EXERCISE. Retype the items from the line with "Image resolution: width=504" up to and including the line with "click(x=499, y=504)", leaving the pictures out.

[Pointing records for text and elements]

--- START ---

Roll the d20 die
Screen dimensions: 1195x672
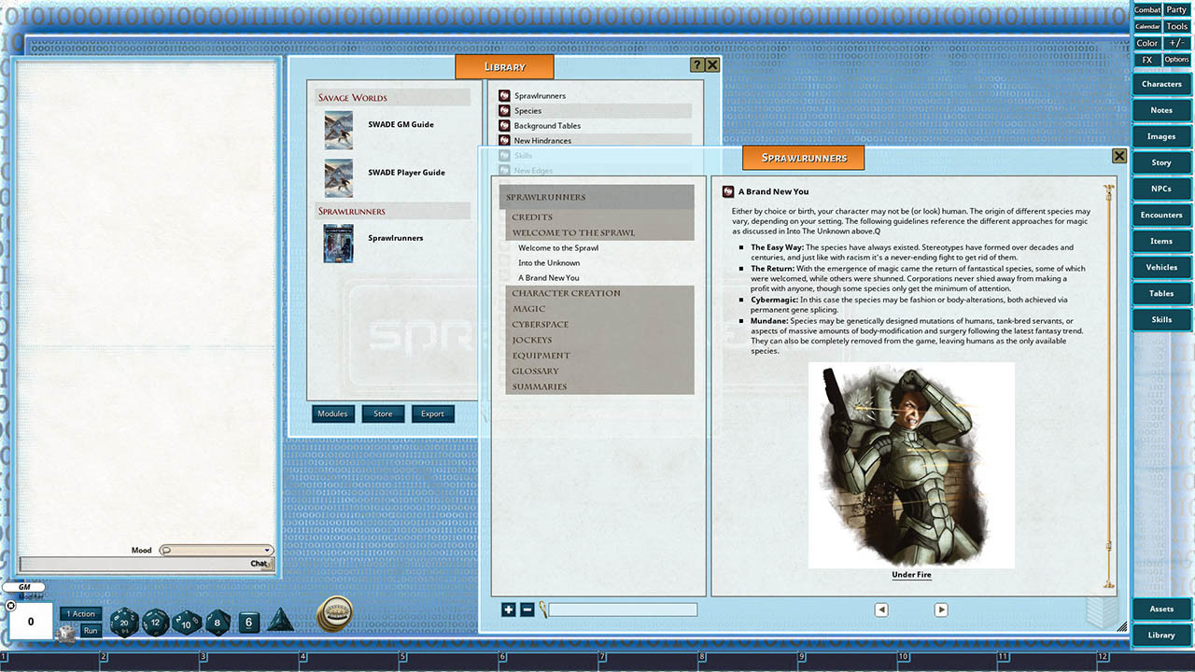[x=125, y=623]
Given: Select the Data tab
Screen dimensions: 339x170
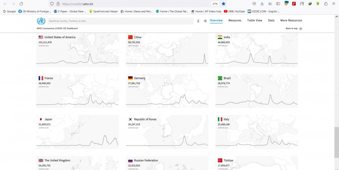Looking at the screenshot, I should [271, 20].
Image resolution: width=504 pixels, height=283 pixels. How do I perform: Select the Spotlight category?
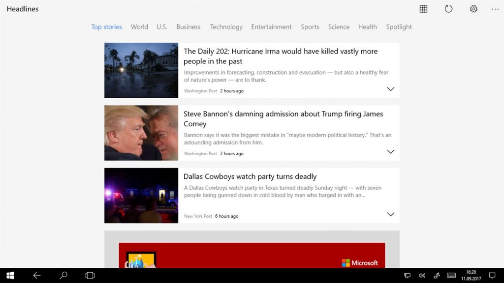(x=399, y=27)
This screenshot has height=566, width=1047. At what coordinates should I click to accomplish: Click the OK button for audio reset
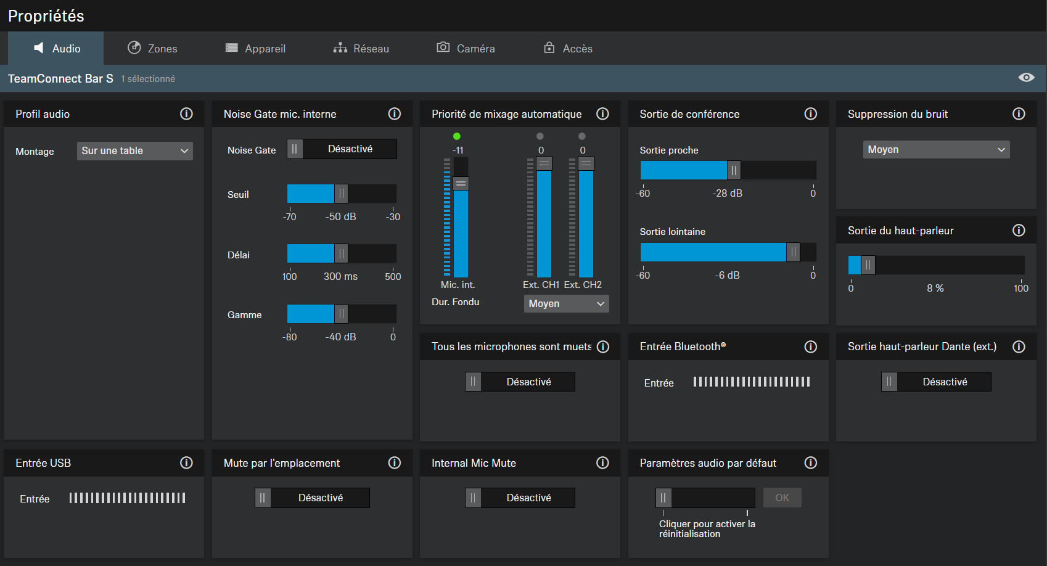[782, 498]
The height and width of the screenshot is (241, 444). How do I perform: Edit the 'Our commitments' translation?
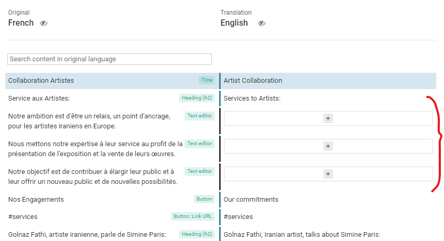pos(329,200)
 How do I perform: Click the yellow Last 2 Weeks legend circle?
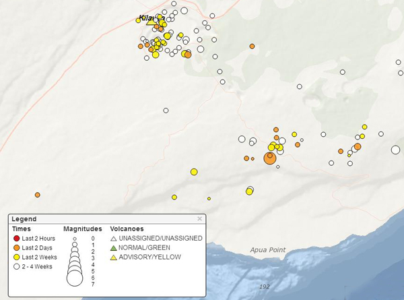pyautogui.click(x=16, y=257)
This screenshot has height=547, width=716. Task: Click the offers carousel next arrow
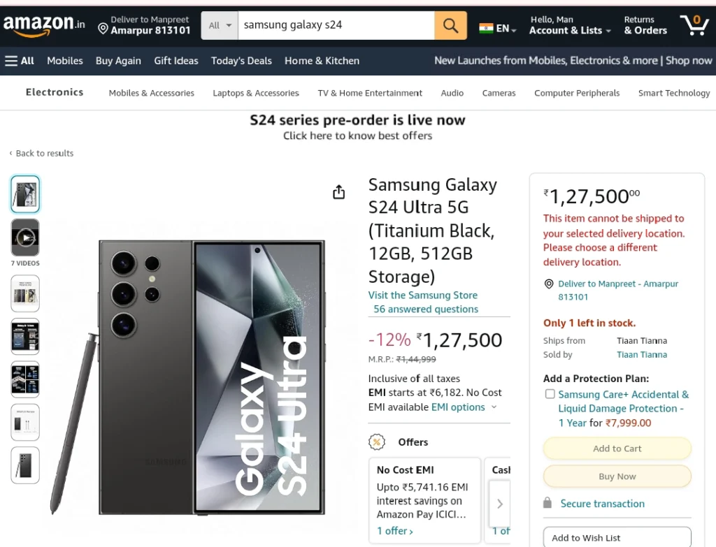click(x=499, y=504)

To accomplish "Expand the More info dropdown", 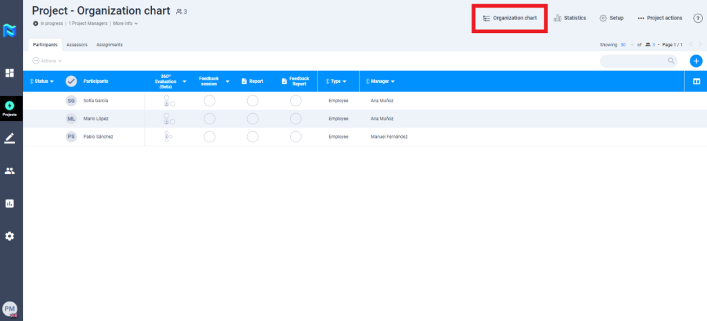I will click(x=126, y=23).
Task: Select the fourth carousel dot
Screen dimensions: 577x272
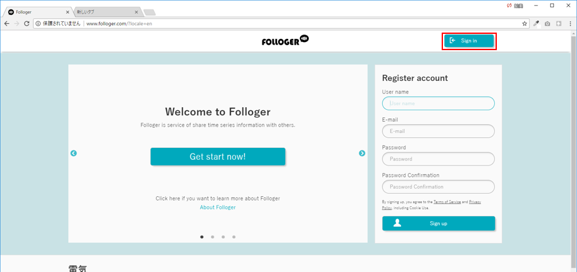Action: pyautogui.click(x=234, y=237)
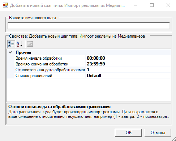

--- END ---

SOLUTION FOR THIS TASK.
Image resolution: width=504 pixels, height=283 pixels. How do I perform: Select the Spotlight category?
(x=399, y=27)
This screenshot has height=566, width=1047. At what coordinates should I click to accomplish: Click the OK button for audio reset
[782, 498]
The height and width of the screenshot is (241, 444). How do I perform: Edit the 'Our commitments' translation?
pos(329,200)
 How do I perform: Click the yellow Last 2 Weeks legend circle?
pyautogui.click(x=16, y=257)
This screenshot has height=547, width=716. Task: Click the offers carousel next arrow
click(x=499, y=504)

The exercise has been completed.